Enflasyon hedefi yüzde 5,5

Merkez Bankası Başkanı Durmuş Yılmaz enflasyon hedefini açıkladı. 2009 yıl sonu enflasyon hedefi yüzde 5,5.

Abone ol

Merkez Bankası Başkanı Durmuş Yılmaz, 2009 yıl sonu enflasyonunun yüzde 70 olasılıkla, orta noktası yüzde 5,5 olmak üzere yüzde 5,0-6,0 aralığında olacağının öngörüldüğünü bildirdi.

Merkez Bankası Başkanı Yılmaz, İdare Merkezinde, bankanın ''Enflasyon Raporu''nun tanıtımına ilişkin düzenlediği basın toplantısında, enflasyonun 2010 yılı sonunda ise orta noktası yüzde 5,4 olmak üzere yüzde 3,9 ile yüzde 6,9 aralığında gerçekleşeceğinin tahmin edildiğini kaydetti.

Yılmaz, enflasyon oranının 2011 yıl sonunda yüzde 4,9, 2012 yılının 3. çeyreğinde ise 4,8 düzeyinde öngörüldüğünü belirtti.

Yılın üçüncü çeyreğinde kamu mali dengesini sağlamaya yönelik vergi ayarlamaları nedeniyle enflasyondaki düşüşün yavaşladığını belirten Yılmaz, dayanıklı tüketim malı vergi oranlarındaki indirimlerin kademeli olarak geri alınmasının da üçüncü çeyrekte tüketici fiyatlarının oluşmasında öne çıkan bir diğer unsur olduğunu kaydetti.

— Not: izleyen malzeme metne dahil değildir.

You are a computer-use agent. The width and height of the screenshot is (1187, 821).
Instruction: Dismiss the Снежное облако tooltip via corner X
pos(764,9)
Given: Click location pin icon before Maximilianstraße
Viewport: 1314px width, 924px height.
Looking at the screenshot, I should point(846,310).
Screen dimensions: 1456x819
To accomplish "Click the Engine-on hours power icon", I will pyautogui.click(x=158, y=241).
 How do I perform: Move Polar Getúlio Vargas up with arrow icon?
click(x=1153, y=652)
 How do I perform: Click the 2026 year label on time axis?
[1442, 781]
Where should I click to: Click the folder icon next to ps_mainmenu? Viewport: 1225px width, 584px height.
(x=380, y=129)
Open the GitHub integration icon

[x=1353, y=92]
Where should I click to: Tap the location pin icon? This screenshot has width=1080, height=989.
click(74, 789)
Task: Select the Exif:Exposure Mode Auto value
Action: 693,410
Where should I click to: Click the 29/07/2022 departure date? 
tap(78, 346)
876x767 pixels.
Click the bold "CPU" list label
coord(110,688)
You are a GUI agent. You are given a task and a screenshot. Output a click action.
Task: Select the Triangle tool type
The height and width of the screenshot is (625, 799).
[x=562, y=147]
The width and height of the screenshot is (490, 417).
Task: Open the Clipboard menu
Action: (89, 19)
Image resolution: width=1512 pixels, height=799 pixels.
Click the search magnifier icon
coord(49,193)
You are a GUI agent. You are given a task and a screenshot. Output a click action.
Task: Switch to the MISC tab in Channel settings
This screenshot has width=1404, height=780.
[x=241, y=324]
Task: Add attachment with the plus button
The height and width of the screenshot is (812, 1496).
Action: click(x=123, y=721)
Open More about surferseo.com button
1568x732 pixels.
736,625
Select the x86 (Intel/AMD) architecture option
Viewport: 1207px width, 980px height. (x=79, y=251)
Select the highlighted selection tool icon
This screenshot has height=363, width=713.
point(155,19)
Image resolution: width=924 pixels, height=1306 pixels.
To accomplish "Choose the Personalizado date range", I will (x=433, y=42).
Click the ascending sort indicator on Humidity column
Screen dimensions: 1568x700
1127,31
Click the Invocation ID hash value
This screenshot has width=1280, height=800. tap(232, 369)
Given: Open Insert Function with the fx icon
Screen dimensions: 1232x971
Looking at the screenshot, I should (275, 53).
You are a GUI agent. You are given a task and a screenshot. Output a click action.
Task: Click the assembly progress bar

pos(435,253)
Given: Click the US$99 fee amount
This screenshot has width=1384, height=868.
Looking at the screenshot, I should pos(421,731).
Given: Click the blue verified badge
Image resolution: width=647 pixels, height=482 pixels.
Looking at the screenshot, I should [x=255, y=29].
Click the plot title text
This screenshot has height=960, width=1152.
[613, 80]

 Merkez Bankası Başkanı, ''Bununla birlikte yılın son çeyreğinde hizmet sektörünün kademeli olarak toparlanma eğilimine gireceğini, ancak fiyatların artış hızının ılımlı seyrini koruyacağını tahmin etmekteyiz'' dedi.


''ENFLASYONDAKİ DÜŞÜŞ ÜLKEMİZE ÖZGÜ BİR GELİŞME DEĞİL''

Son bir yıl içinde enflasyonda gözlenen hızlı düşüşün Türkiye'ye özgü bir gelişme olmadığını söyleyen Yılmaz, küresel krizin derinleştiği dönemden bu yana talep ve maliyet koşullarının yarattığı baskı sonucu enflasyonun bütün dünyada hızla gerilediğini vurguladı.

Para politikası kurulu kararıyla ilgili değerlendirmelerde de bulunan Yılmaz, Merkez Bankası olarak küresel krizin derinleştiği 2008 yılının son çeyreğinden itibaren enflasyonda hızlı bir düşüş olacağını öngördüklerini ve iktisadi faaliyet üzerinde oluşabilecek potansiyel tahribatı sınırlamaya odaklandıklarını kaydetti.

Yılmaz, bu süreçte bir yandan kısa vadeli faiz oranlarını süratli bir şekilde aşağı çekerken, diğer yandan dengeleyici bir likidite politikası izleyerek kredi piyasasındaki tıkanıklığı gidermeyi hedeflediklerini ifade etti.

Gelişmekte olan ülkeler arasında, küresel krizin derinleştiği dönemden bugüne en fazla faiz indirimine giden Merkez Bankası olduklarını belirten Yılmaz, şöyle konuştu:

''Faiz indirimlerinin başladığı günden bu yana enflasyona ve iktisadi faaliyete dair açıklanan verilerin öngörülerimizi teyit etmesi, para politikası kararlarının beklentiler üzerindeki etkisini güçlendirmiş ve risk primindeki iyileşmenin de katkısıyla piyasa faizleri kademeli olarak gerileyerek tarihteki en düşük düzeylerine inmiştir. Piyasa faizlerindeki bu düşüşte Merkez Bankasının etkin iletişim politikası ve beklenti yönetimi ile Eylül ayında orta vadeli programın tutarlı ve gerçekçi olduğuna dair piyasada oluşan algılamalar da önemli rol oynamıştır.''

Ekim ayında kredi koşullarındaki sıkılığı daha da azaltmak ve faiz indirimlerinin etkisini güçlendirmek amacıyla Türk Lirası zorunlu karşılık oranlarında indirime gittiklerini hatırlatan Yılmaz, bu çerçevede yılın son çeyreğinde kredilerde toparlanma eğiliminin kademeli olarak devam etmesini beklediklerini bildirdi.